§ SELECTED PASSAGE:

□ □ □

A {\em trigonometric equation} \PMlinkescapetext{contains} values of given trigonometric functions whose arguments are unknown angles.  The task is to determine all possible values of those angles.  For obtaining the \PMlinkescapetext{complete} solution one needs the following properties of the trigonometric functions:
\begin{itemize}
\item Two angles have the same value of sine iff the angles are equal or supplementary angles or differ of each other by a multiple of full angle. 
\item Two angles have the same value of cosine iff the angles are equal or \PMlinkname{opposite}{OppositeNumber} angles or differ of each other by a multiple of full angle. 
\item Two angles have the same value of tangent iff the angles are equal or differ of each other by a multiple of straight angle.

□ □ □

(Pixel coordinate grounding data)

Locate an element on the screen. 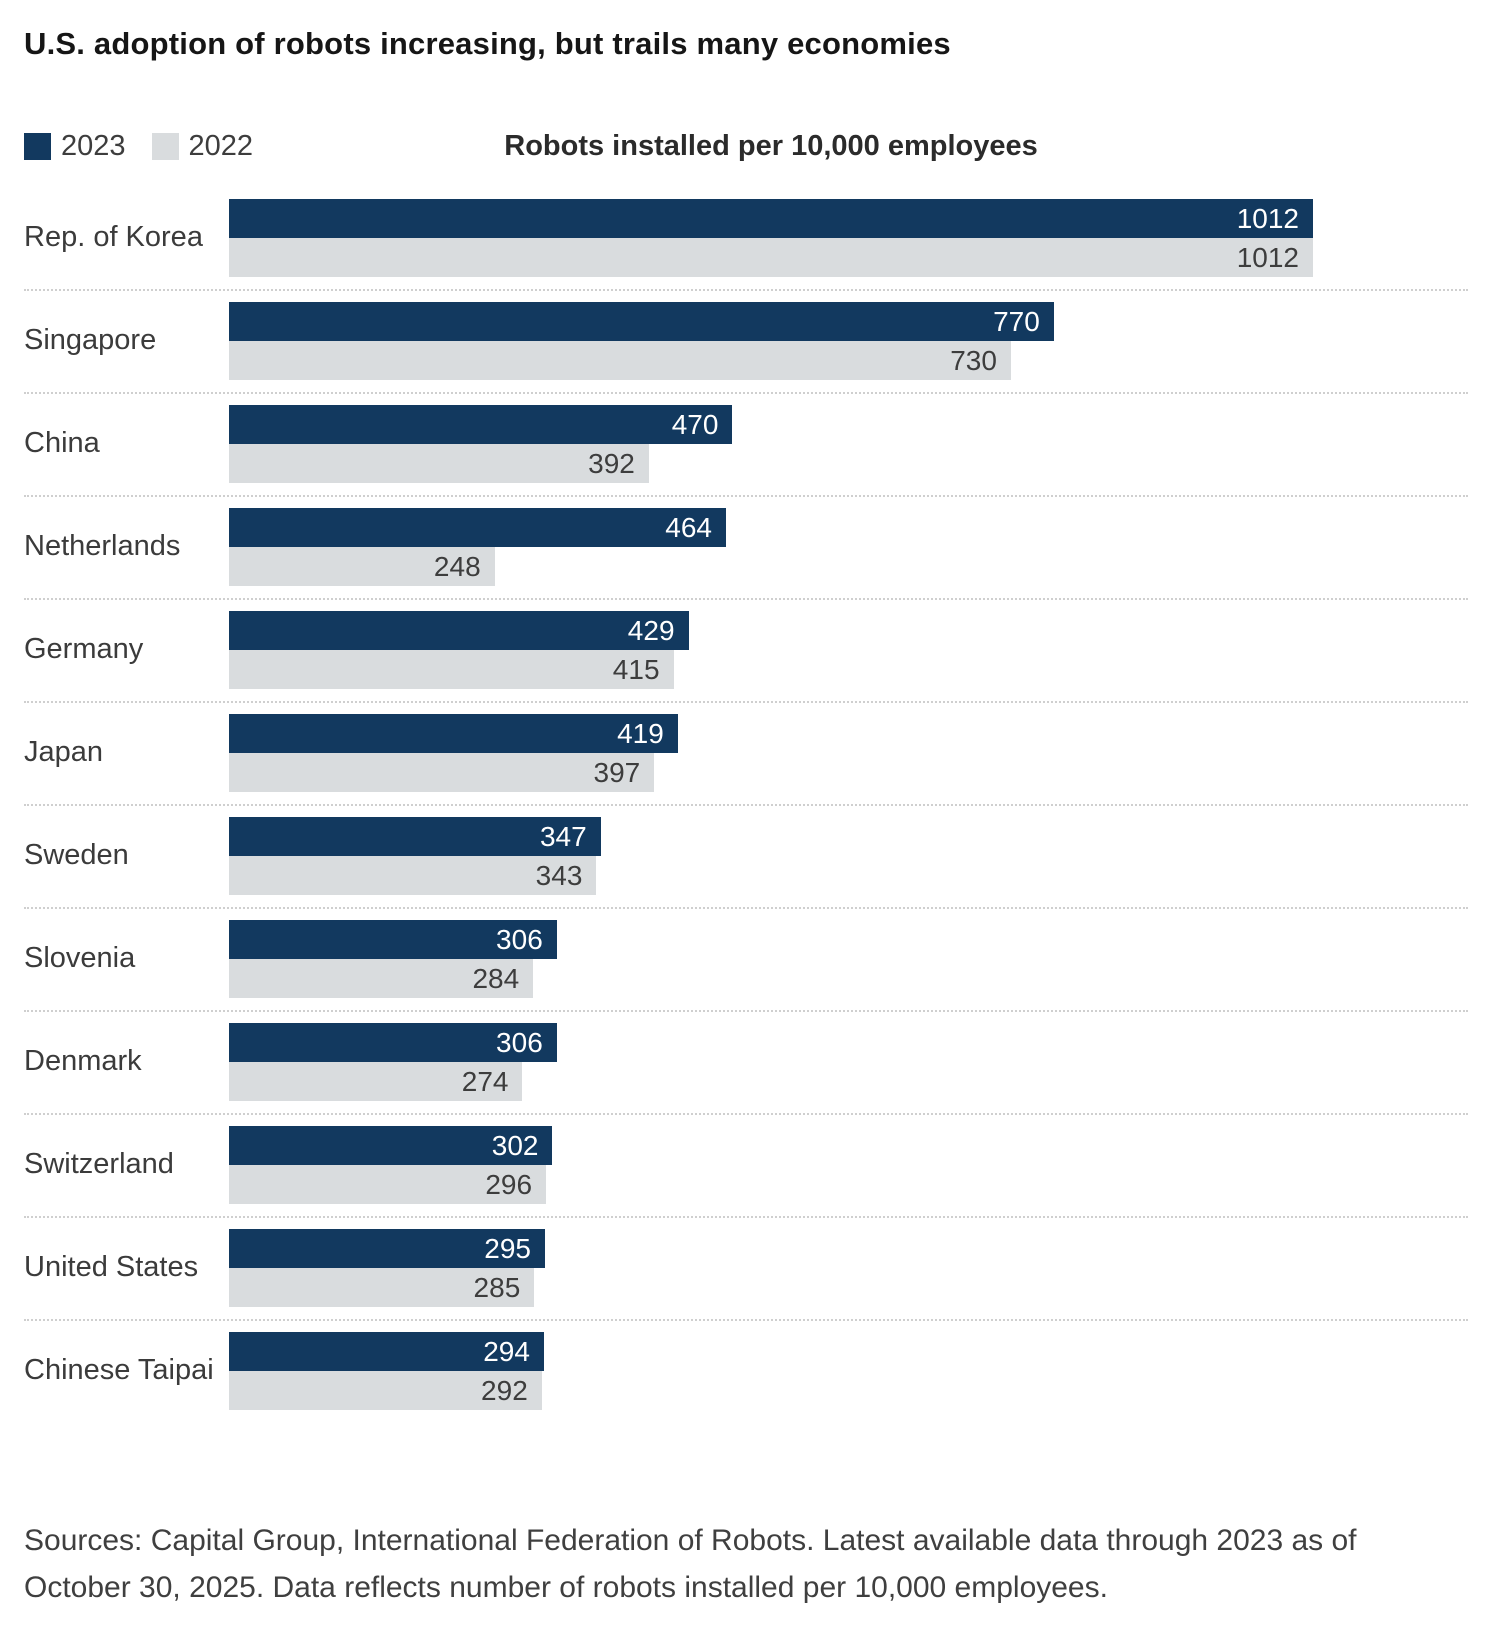  chart-row: Switzerland 302 296 is located at coordinates (746, 1166).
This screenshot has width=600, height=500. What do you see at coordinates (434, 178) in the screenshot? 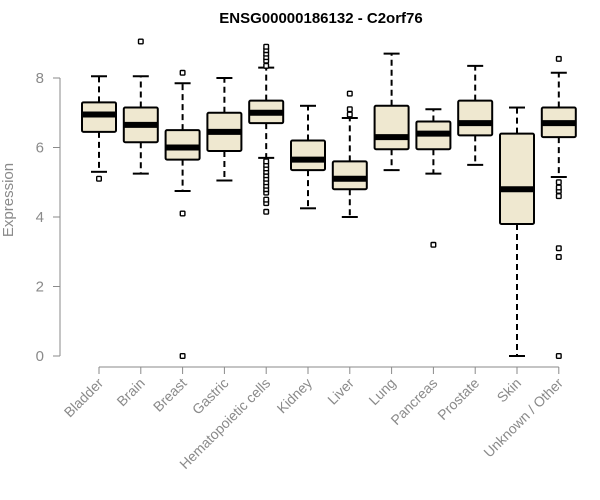
I see `box-pancreas` at bounding box center [434, 178].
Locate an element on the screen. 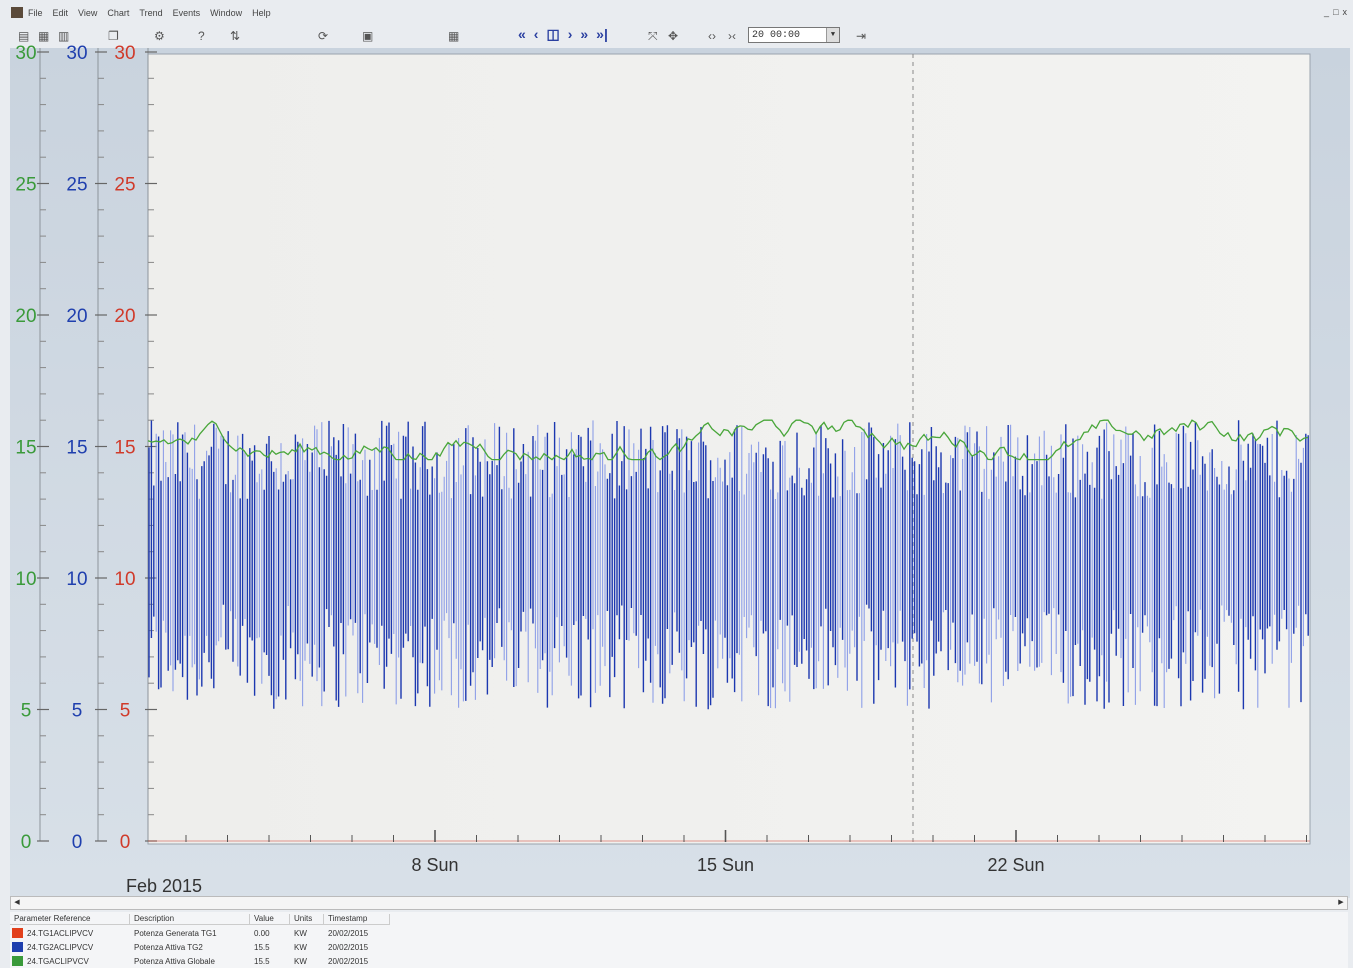  series-green-line is located at coordinates (728, 440).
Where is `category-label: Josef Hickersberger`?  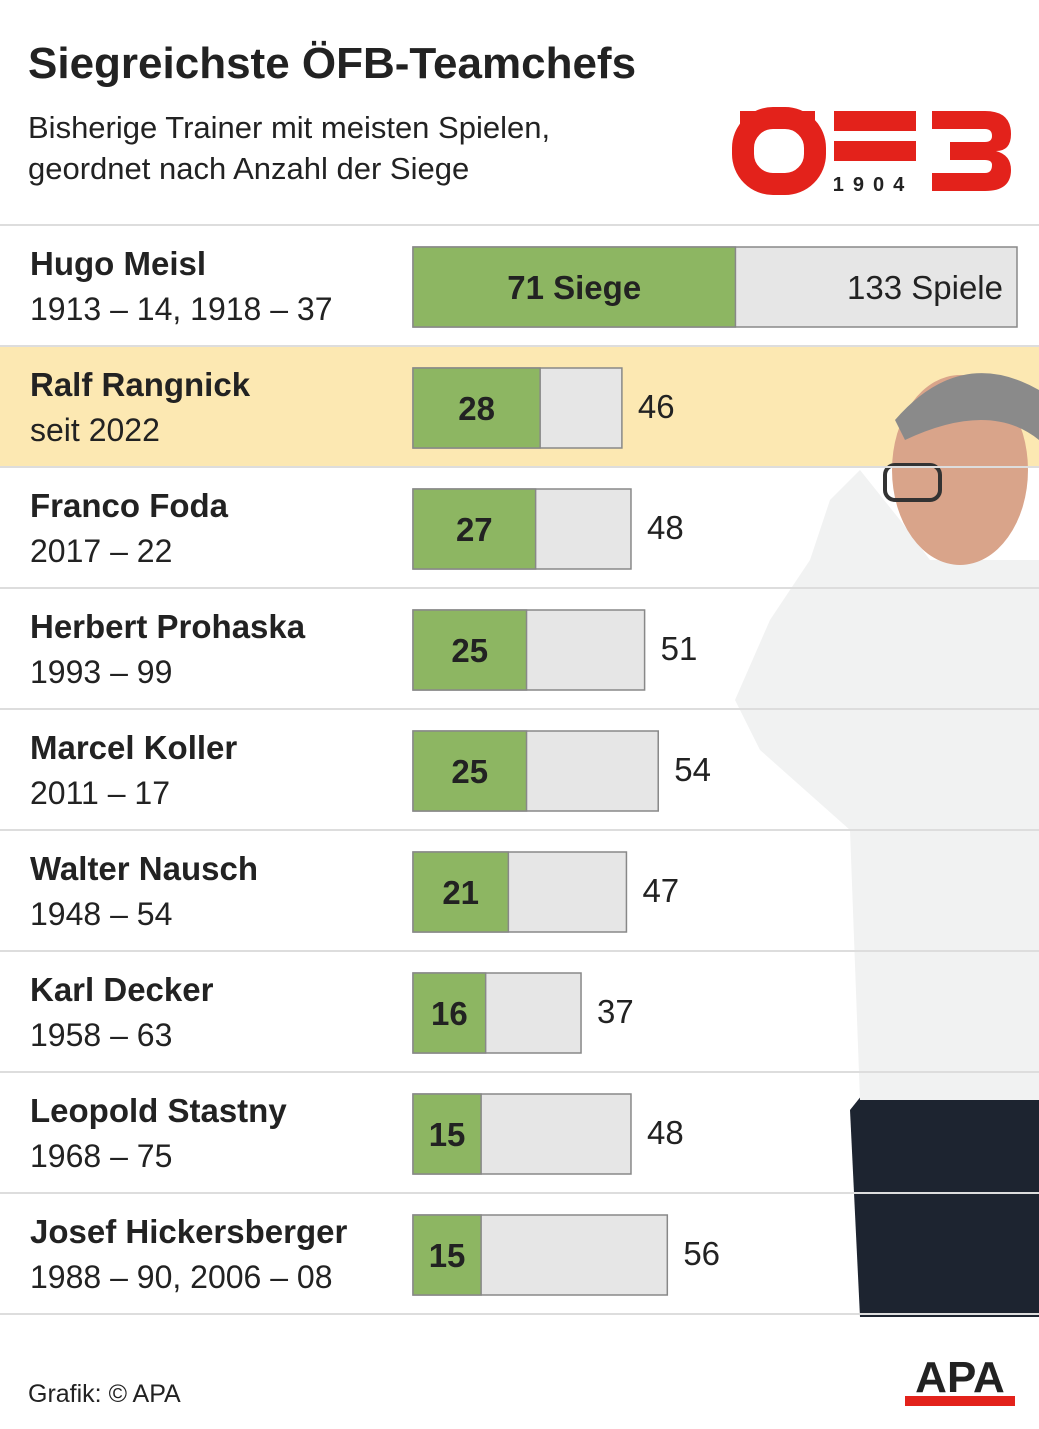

□ □ □

§ WHAT YOU WILL DO:
In the passage on trigonometric equations, under what condition do two angles have the same value of tangent?

§ SOLUTION TO THIS PROBLEM:
When the angles are equal or differ from each other by a multiple of a straight angle.